RGD (Arg-Gly-Asp) is one kind of useful motifs that is provided with binding with other proteins. The Arg-Gly-Asp sequence resides in the cell attachment region of fibronectin. Arg-Gly-Asp-containing peptides support fibroblast attachment, inhibit fibroblast adhesion to fibronectin, and inhibit fibronectin binding to thrombin-stimulated platelets. Interactions between integrins and extracellular proteins are often facilitated by the RGD sequence. These interactions are important for adhesion of cells of many types. Integrins-mediated cell attachment influences and regulates migration, growth, differentiation, and apoptosis of cells [3]. Regulation of assembly of extracellular matrix [4], inhibition of angiogenesis [5] and inhibition of fertilization [6] by the RGD-containing peptides suggests involvement of integrins also in these processes. The RGD motif primarily occurs in sequences of proteins of extracellular matrix and blood. These proteins include fibronectin, vitronectin, osteopontin, collagens, thrombospondin, fibrinogen, von Willebrand factor [7] as well as specific inhibitors of cell attachment, disintegrins (snake venom proteins). The ‘RGD’ motif could also be found in sequences of many other proteins.

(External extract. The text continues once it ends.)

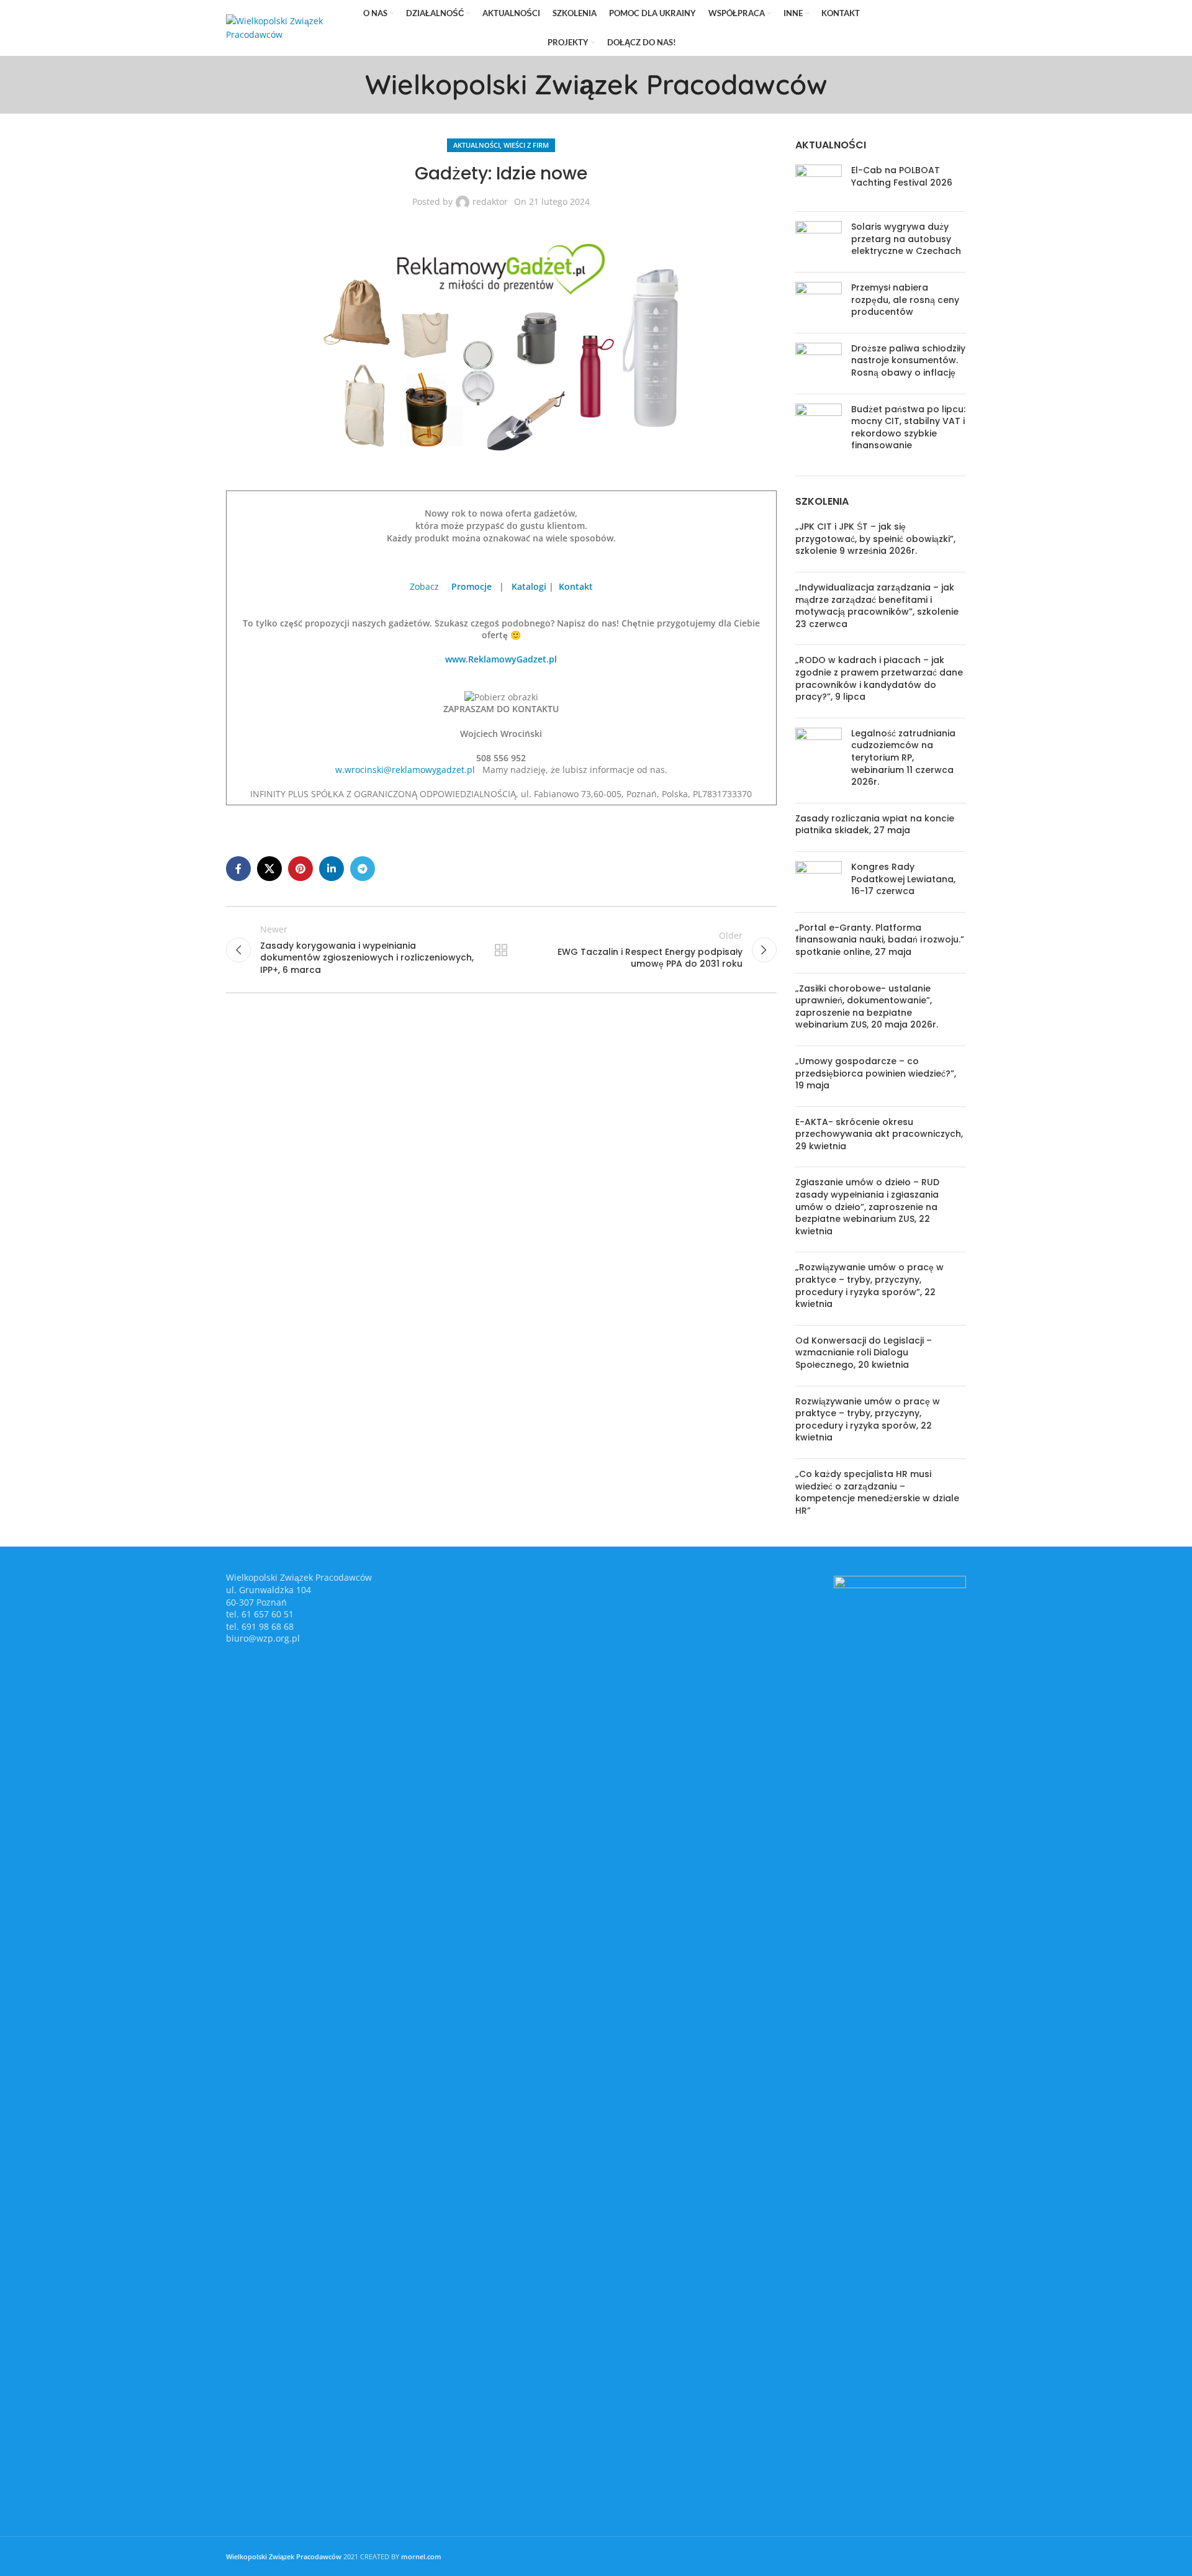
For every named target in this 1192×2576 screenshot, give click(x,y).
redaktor (490, 201)
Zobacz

However, only presence of the RGD in a sequence of a protein may be not sufficient for the biological activity. A conformation or a structural environment of an RGD-site in a protein may render the sequence inactive. Therefore, biochemical or structural studies or both are necessary to establish activity of an RGD-site. Structural studies of many of proteins were done [8]-[18] and the structures are freely available from PDB. However, in structures of proteins with established RGD-activity, RGD does not show some distinct ‘active’ conformation. Although some or other qualitative judgments could be based on some particular structures, there are large conformational differences between the biologically active RGD sequences.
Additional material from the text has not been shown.